Task details => Give back word for word the lines of the material starting at the one that contains "Where should I" and ending at the one that contains "(x=815, y=339)".

Listed entries =>
START

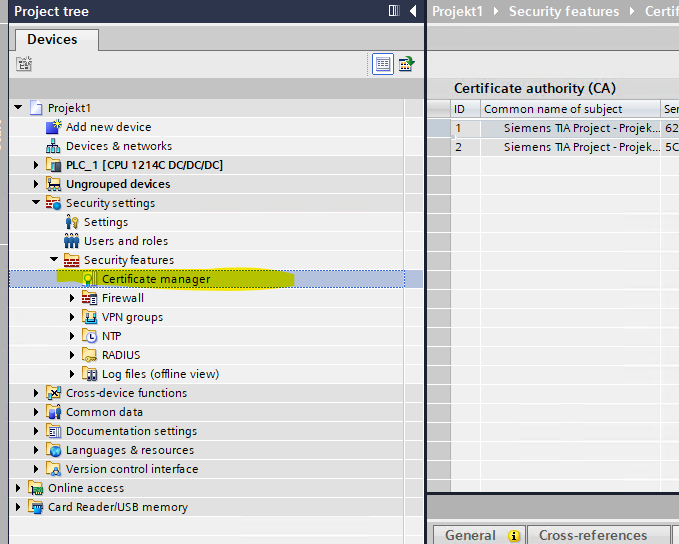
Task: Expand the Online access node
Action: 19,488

END
START

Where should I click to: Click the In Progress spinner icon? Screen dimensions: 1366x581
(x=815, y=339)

END
START

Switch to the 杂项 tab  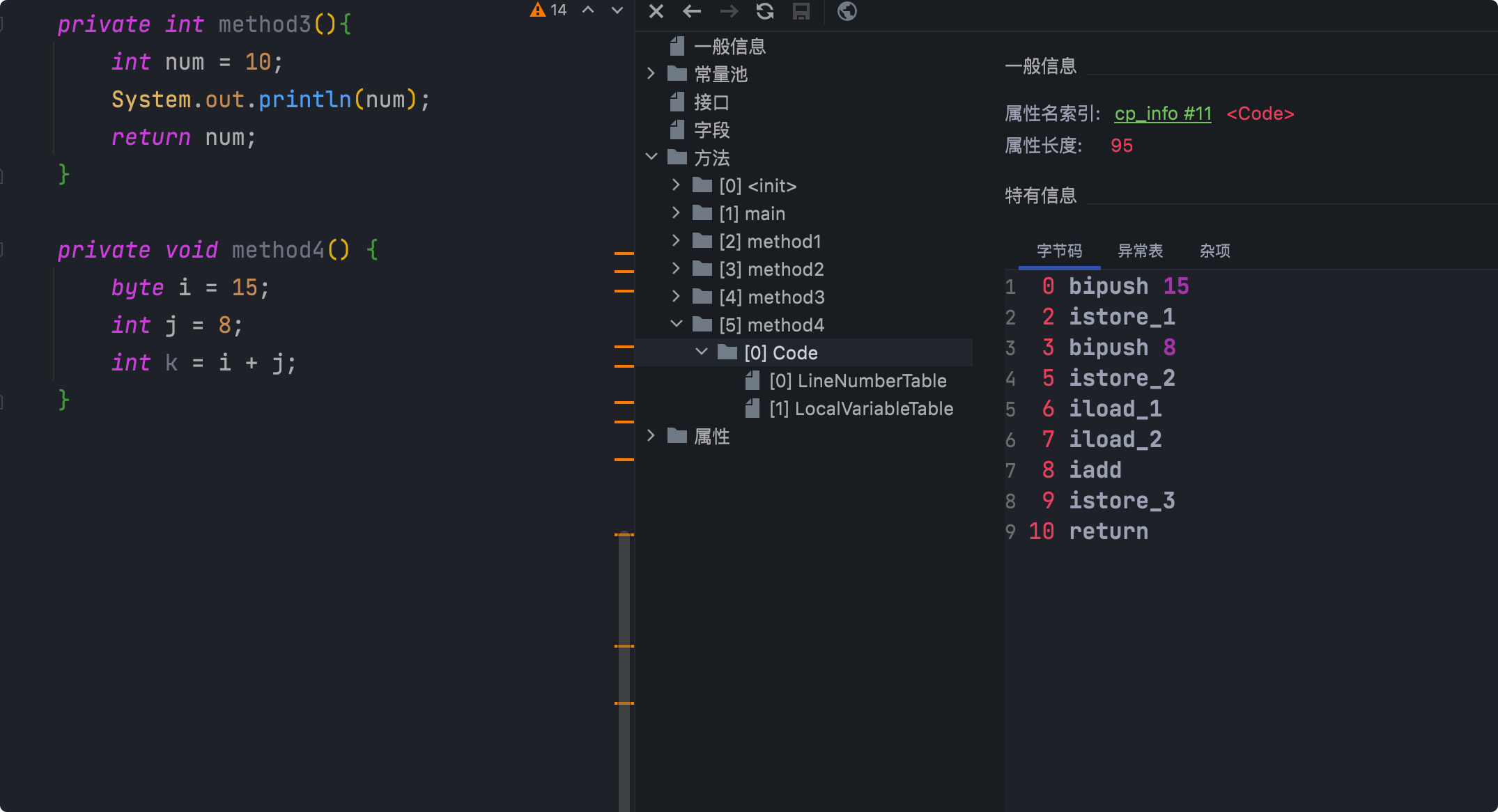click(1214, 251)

END

Answer to the task =>
Where should I click to: Click the In Progress spinner icon? Screen dimensions: 1366x581
(x=815, y=339)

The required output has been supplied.